-- Task item --
In the data below, find each line that contains the word "screenshot" and copy it.

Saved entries
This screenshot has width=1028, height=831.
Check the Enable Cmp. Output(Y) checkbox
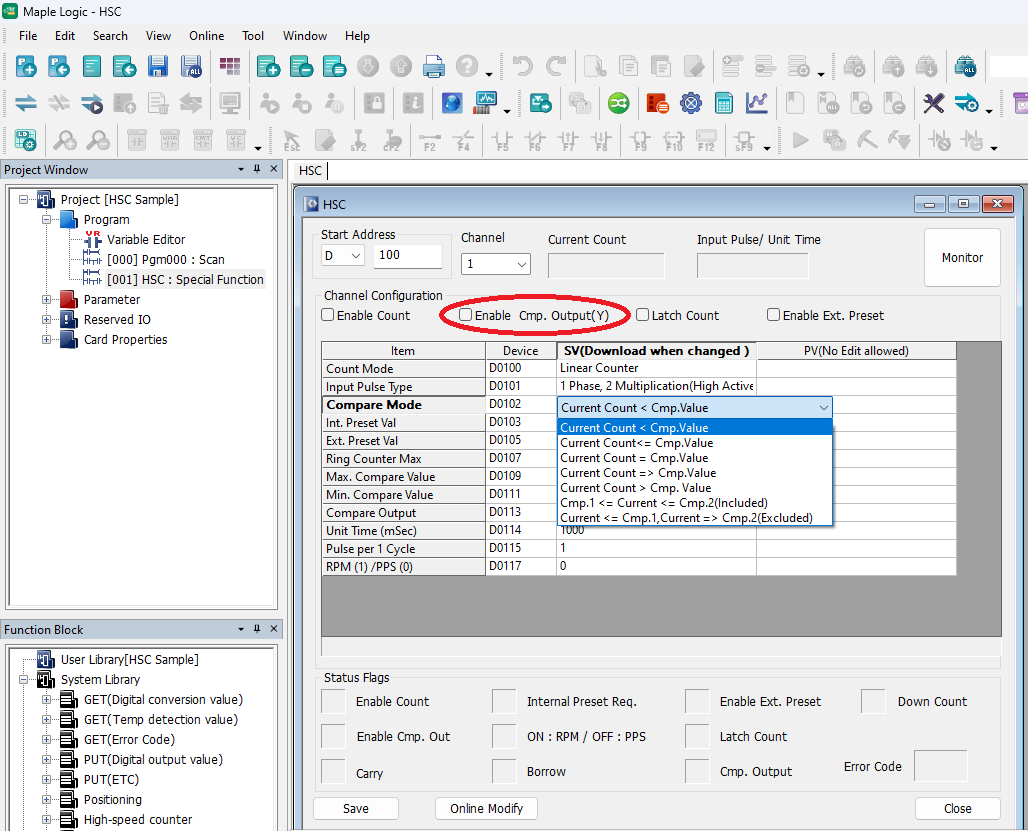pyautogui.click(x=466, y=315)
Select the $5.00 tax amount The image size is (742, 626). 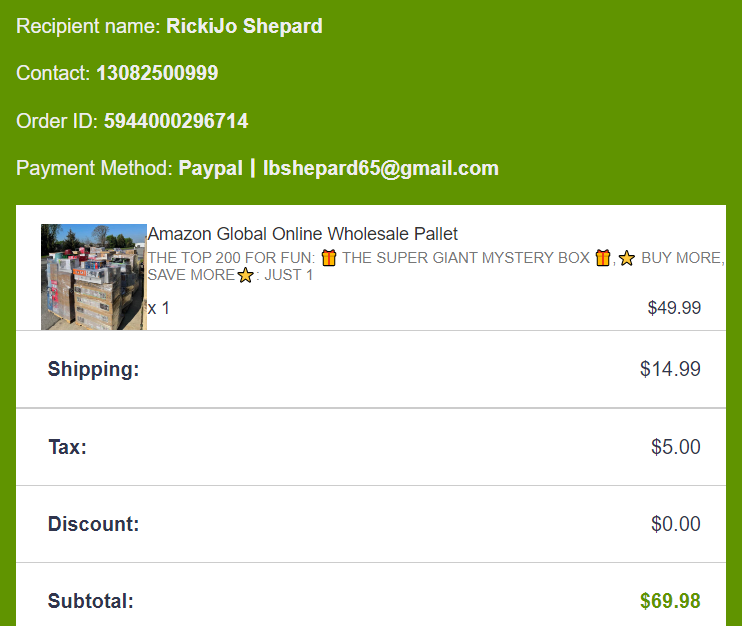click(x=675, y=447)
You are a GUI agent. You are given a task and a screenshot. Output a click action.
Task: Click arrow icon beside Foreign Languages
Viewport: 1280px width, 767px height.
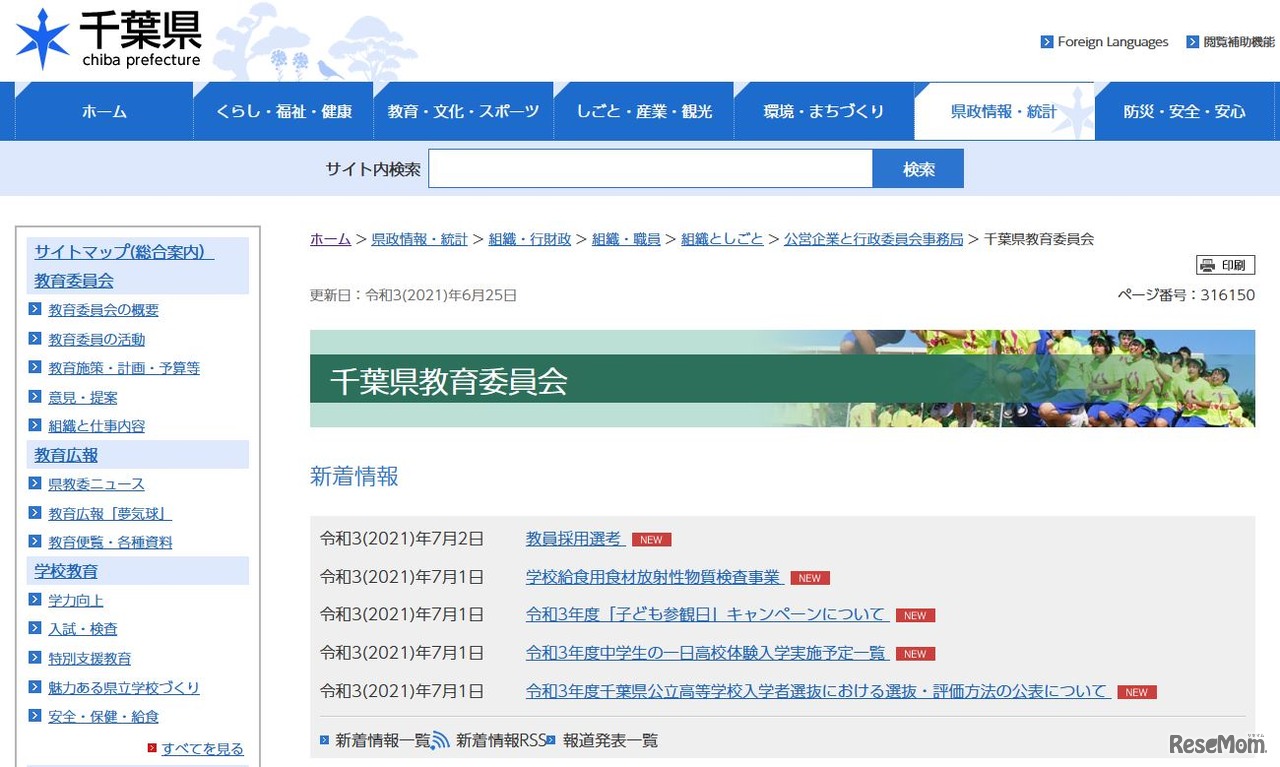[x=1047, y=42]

-- Exercise answer --
This screenshot has width=1028, height=831.
You are a GUI agent. You are given a task and a screenshot. Output a click action.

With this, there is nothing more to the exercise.